**Using the information:**
• A. Decide whether each statement agrees with the radio essay about wondering at the stars: (i) the narrator's father introduced the idea of infinity while they looked at the night sky; (ii) the narrator describes having been an unusually precocious child; (iii) the black hole in last spring's picture lies in the constellation Orion. Answer yes or no for each, quoting the words of the essay that decide it.
• B. Write the next part of the radio essay about wondering at the stars, picking up after its final sentence.
___ Document extract ___
“Our Turn at this Earth” airs weekly on High Plains Public Radio.
I don’t think I could have been any older than ten. I remember I was crossing our farmyard, in shorts, my legs, bare above my cowboy boots, slicing forward in a purposeful gait. Perhaps I was headed to the barn corral to catch one of my horses.
Given the nature of the thought that was about to stop me in my tracks, I must have been mulling over the notion of infinity, a concept my father had introduced me to when we stood at night out by the yard fence, gazing at the stars. He said the stars went on forever in all directions. “How is that possible?” I often wondered. But what else could the stars do? If they stopped what would be beyond them? Nothing? What was nothing? It must have been at about that juncture in my usual state of perplexity when the new question brought me to a halt: How could there be anything at all?
There must have been nothing at some point, back before the universe began. So how could anything come out of nothing? Even if God created the universe, as I was taught in Sunday School, who, or what, created God? I remember standing there in the broad, stark light of a Kansas summer afternoon, my mind reeling with the strangeness of existence. “How did I get here? How did anything get here?”
I was not an unusually precocious child. I was just doing what humans do, wondering why things are the way they are. Our intellectual curiosity distinguishes us from the other beings on this planet. Perhaps most animals are curious. Just think of the dog who must explore every corner of a house or yard. But as far as we know, dogs don’t ponder the stars or the origins of the universe. Our tendency to ask big questions seems embedded in our DNA.
“To what end?” I wonder. It is comforting to think there might be a reason we evolved with the marvelous capacity, not only to ask but to answer big questions. Take for instance one recent discovery. How thrilled my father would have been to open his newspaper, as I did one morning last spring, and see a picture astronomers had taken of red and fiery yellow light surrounding a dark disk of concentrated matter about to be sucked into a black hole in the constellation Virgo.
___ Extracted material ___
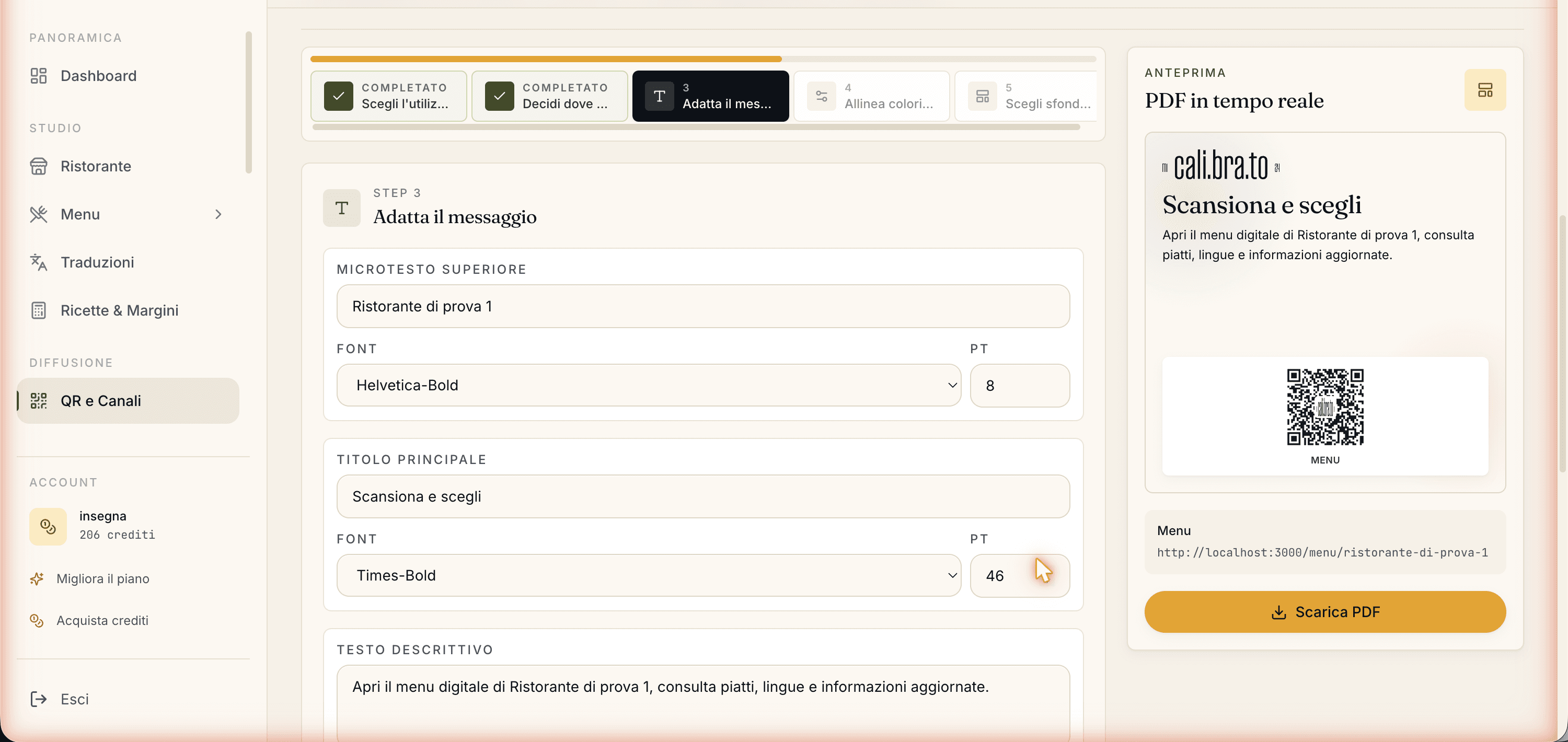Screen dimensions: 1568x742
Task: Expand the Menu sidebar chevron
Action: pos(218,214)
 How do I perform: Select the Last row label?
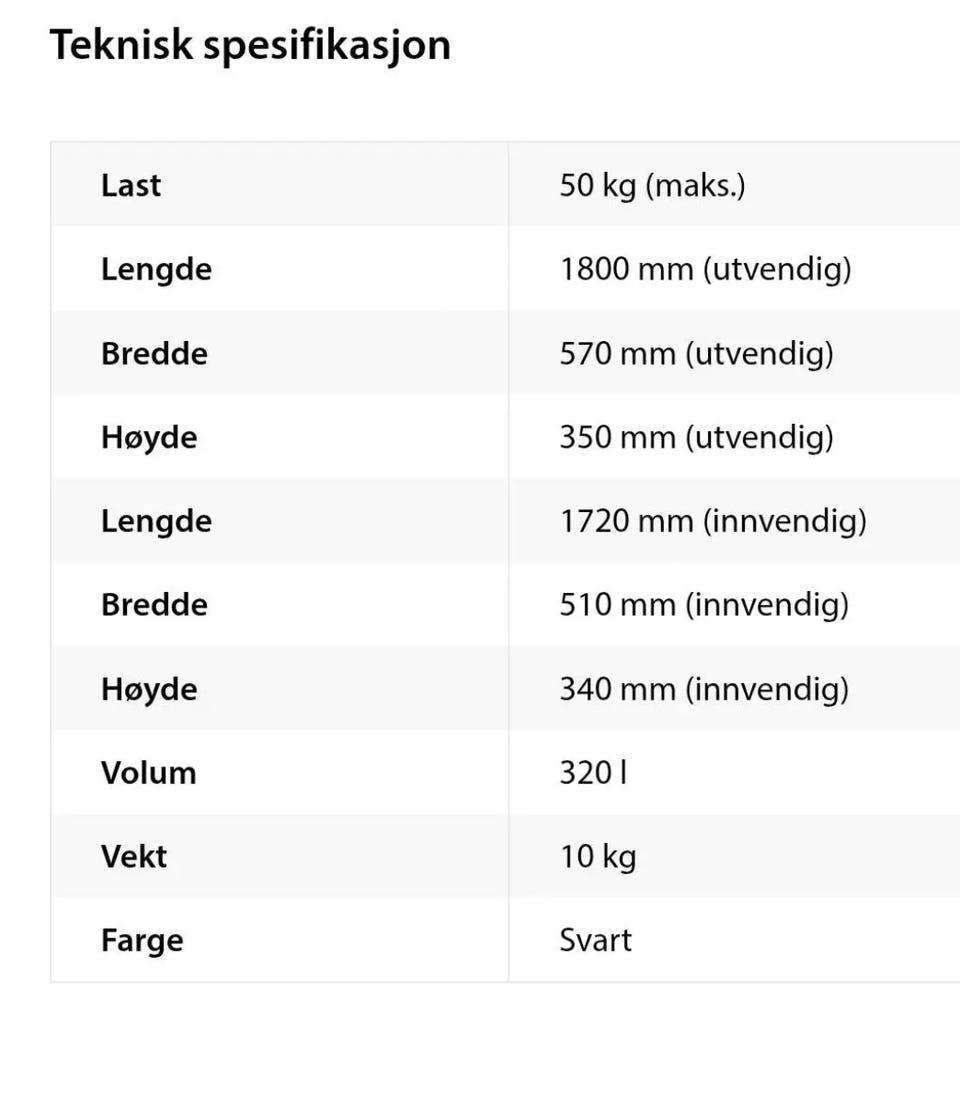tap(131, 186)
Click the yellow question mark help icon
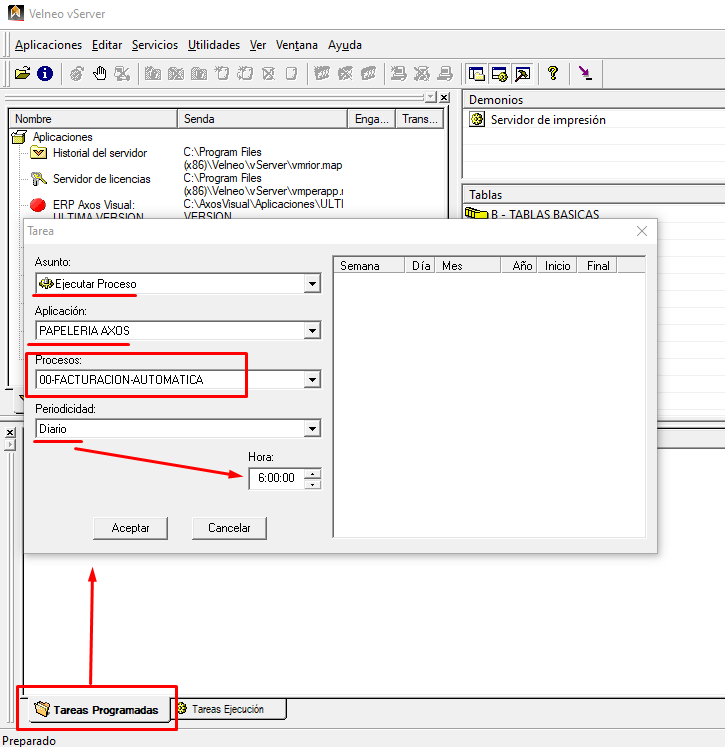 (553, 73)
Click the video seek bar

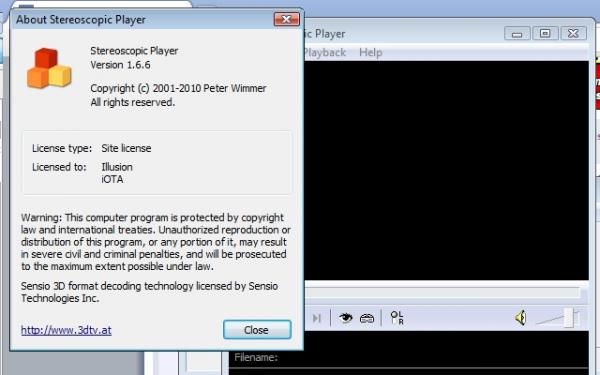pyautogui.click(x=442, y=293)
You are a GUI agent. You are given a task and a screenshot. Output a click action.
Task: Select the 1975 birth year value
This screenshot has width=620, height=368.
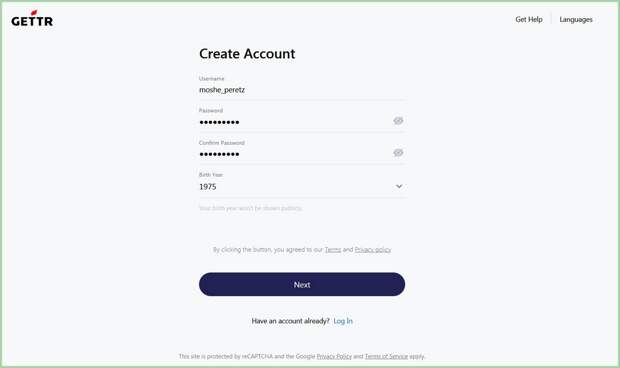[x=208, y=187]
___
**Results by task:**
• A.
(i) Yes: "a concept my father had introduced me to when we stood at night out by the yard fence, gazing at the stars."
(ii) No: "I was not an unusually precocious child."
(iii) No: "about to be sucked into a black hole in the constellation Virgo."

• B.
Our curiosity also leads us inward, to discover that our own bodies contain a veritable universe of microbes without which we could not function. The latest estimate is 100 trillion microbial cells within us versus just 10 trillion human cells. Such knowledge heightens our awareness of the interconnectedness of all life and leads me to wonder if the universe itself is a giant organism in which we humans are a tiny, but integral, part.
A little child perches on a farmyard fence, the toes of her cowboy boots wedged in the wire, beside a father pointing toward the Milky Way, explaining that the stars go on forever. What if that father and child are fulfilling their intended role in the maturation of the universe they ponder? What if their wondering and the wondering of the billions of other humans like them is the universe’s only means of knowing itself?
If we humans understood how interconnected we are with everything that is, if we had this view of ourselves as an integral part of a whole, would we be more respectful of the whole? As it is, we seem engaged in a race between two sides of our natures – our quest for knowledge on the one hand and on the other our greed to have all we desire regardless of how much damage we do to the web of life. Our curiosity can lead to ever greater understanding of what we and the universe really are, while our greed threatens our very survival. What a pity, what a phenomenal loss, it will be if greed wins.